Menù

Specialità alimentari

Il "cous cous", la "pula punica" (come la chiama Catone) che ancora si gusta nei ristoranti della zona è una gustosa ricetta culinaria inventata proprio dai Cartaginesi.
Una salsa pregiata punica è il "garo", il "garum" (dei romani, estratto dagli intestini e dalla coda di diverse specie di pesci (a seconda della qualità), per condire piatti di carne, pesci, agnello e pollo.

Certo i Punici erano ingegnosi a manipolare quelle salse più atte a stuzzicare i palati sazi di ogni cibo.
Petronio fa portare alla cena di Trimalcione un gran piatto avente ai quattro lati quattro statuette che stillavano il "garo" da otrelli.

Plinio (XXX,44) dice che il "garo" si fa da un piccolo pesce, macerato nel sale, stemperato e spremuto.


In seguito si usava prepararlo con lo sgombro, mentre ai giorni nostri si fa con le uova di storione o di tonno.
Seneca chiamo' "sanie" la salsa di "garo" mentre Marziale la definì "fece".
La degustazione del vino era generalizzata.
Per provare a lungo la voluttà del bere senza essere portati all'ebbrezza, si soleva, prima di mettere mano alle anfore vinarie, mangiare un poco di cavolo crudo, nella convinzione che tale ortaggio avesse virtù di impedire i pericolosi effetti del vino (Ateneo, II, 26).

I Greci, al contrario, credevano di impedire che i fumi del vino salissero al cervello, cingendosi il capo di corone d'edera o di fiori (Plutarco, op.

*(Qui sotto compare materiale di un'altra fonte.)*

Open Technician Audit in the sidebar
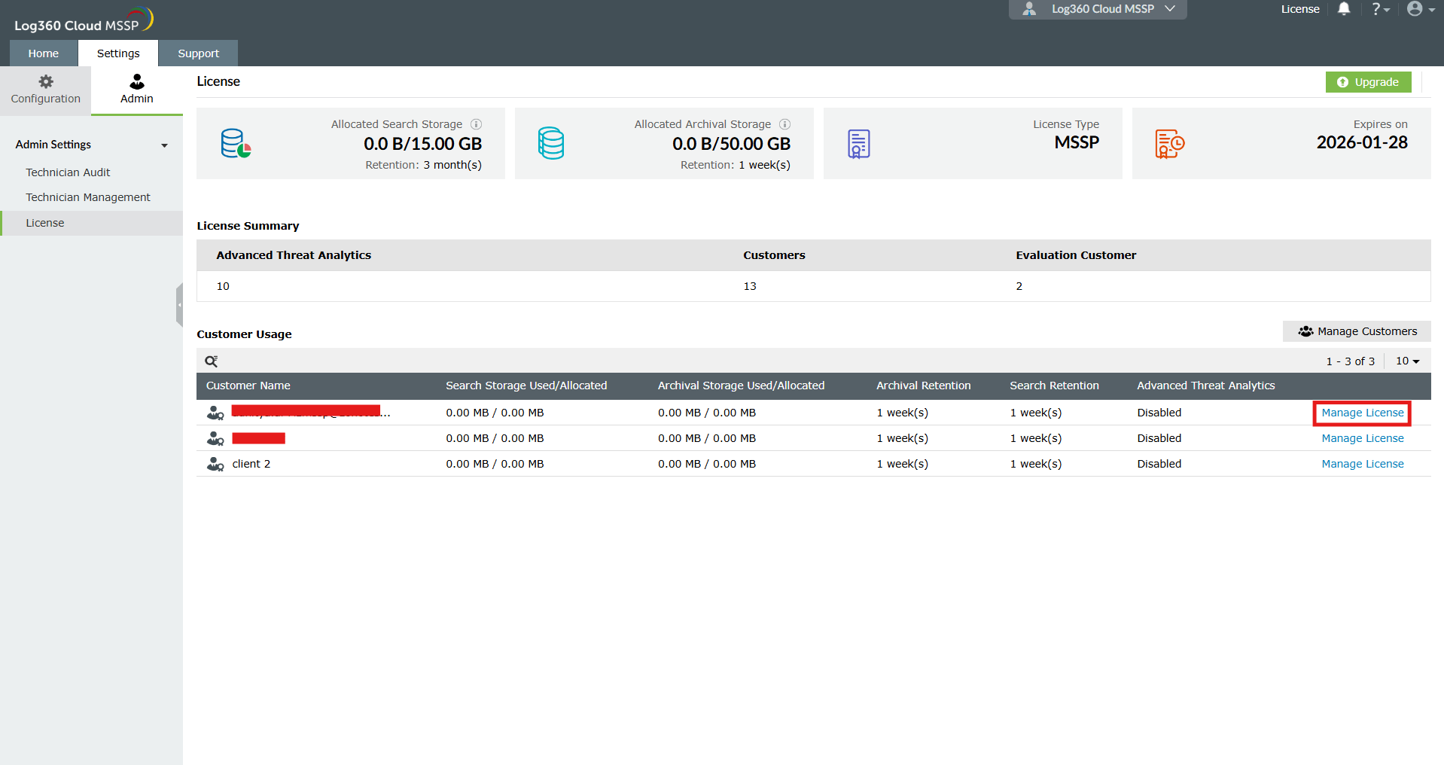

Disp. Conviv. III, I).
Il "vino passito" fu una loro invenzione.
Magone descrive la ricetta del "passum", il passito.
Si raccoglievano i primi grappoli maturi, avendo cura di eliminare quelli ammuffiti o guasti, poi si esponevano al sole su una canna, curando di proteggerli dalla rugiada, coprendoli durante le ore della notte.

Quando i grappoli diventavano secchi (uva passa) si staccavano i grani in una giara, ricoprendoli di mosto.
Dopo sei giorni si spremevano e si raccoglieva il liquido. Ultimata questa operazione si pigiava la vinaccia, aggiungendovi del fresco fatto con altra uva fresca tenuta al sole per tre giorni, infine si sigillava il vino in vasi di creta, da aprirsi dopo una fermentazione di 20 o 30 giorni.